[[ DATASET CONTENT, beginning ]]

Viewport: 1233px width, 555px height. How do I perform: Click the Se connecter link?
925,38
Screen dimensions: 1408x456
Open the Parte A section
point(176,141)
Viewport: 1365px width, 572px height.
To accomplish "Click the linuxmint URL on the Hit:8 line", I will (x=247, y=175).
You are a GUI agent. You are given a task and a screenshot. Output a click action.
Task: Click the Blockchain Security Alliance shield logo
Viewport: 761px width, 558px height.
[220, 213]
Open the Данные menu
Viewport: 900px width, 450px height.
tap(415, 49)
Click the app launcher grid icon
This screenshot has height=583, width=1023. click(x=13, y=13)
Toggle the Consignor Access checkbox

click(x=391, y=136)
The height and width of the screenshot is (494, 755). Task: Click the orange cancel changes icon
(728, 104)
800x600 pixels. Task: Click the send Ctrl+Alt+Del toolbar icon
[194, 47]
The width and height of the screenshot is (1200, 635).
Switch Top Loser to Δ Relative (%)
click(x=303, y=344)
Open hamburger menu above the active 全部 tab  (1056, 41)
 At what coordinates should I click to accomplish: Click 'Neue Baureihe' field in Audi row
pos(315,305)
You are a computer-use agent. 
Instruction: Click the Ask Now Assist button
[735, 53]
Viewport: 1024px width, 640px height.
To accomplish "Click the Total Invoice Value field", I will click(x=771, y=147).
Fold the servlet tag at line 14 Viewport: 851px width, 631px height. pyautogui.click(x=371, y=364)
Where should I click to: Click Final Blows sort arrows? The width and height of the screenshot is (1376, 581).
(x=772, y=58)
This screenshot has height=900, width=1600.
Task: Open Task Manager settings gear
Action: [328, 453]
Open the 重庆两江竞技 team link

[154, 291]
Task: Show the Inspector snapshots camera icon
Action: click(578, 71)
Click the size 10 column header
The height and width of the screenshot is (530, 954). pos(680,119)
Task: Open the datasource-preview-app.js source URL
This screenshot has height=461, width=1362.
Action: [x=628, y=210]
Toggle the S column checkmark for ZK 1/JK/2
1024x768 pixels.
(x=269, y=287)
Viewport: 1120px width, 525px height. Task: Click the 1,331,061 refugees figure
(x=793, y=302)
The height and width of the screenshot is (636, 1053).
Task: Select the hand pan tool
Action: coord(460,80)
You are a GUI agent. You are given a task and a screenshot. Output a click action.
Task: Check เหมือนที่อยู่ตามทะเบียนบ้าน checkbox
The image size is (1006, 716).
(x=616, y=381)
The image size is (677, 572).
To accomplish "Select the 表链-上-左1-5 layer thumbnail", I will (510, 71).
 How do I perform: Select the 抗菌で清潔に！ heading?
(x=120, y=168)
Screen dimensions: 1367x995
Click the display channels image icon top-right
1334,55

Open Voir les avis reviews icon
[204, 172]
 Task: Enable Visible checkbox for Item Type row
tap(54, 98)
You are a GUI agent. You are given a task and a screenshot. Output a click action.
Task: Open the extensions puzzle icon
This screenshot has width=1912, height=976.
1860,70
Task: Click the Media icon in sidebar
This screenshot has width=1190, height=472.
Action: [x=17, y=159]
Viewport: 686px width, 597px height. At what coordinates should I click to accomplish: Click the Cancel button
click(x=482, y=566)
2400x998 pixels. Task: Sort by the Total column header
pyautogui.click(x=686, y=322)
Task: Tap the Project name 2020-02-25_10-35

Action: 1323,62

[[ DATASET CONTENT, end ]]

▶ [EXERCISE]
Beginning at the top of the records above, transcribe each line exactly up to and including the line that holds "Viewport: 1365px width, 572px height.".

▶ [RESULT FOR THIS TASK]
Viewport: 1233px width, 555px height. How do I perform: Click the Se connecter link?
925,38
Screen dimensions: 1408x456
Open the Parte A section
point(176,141)
Viewport: 1365px width, 572px height.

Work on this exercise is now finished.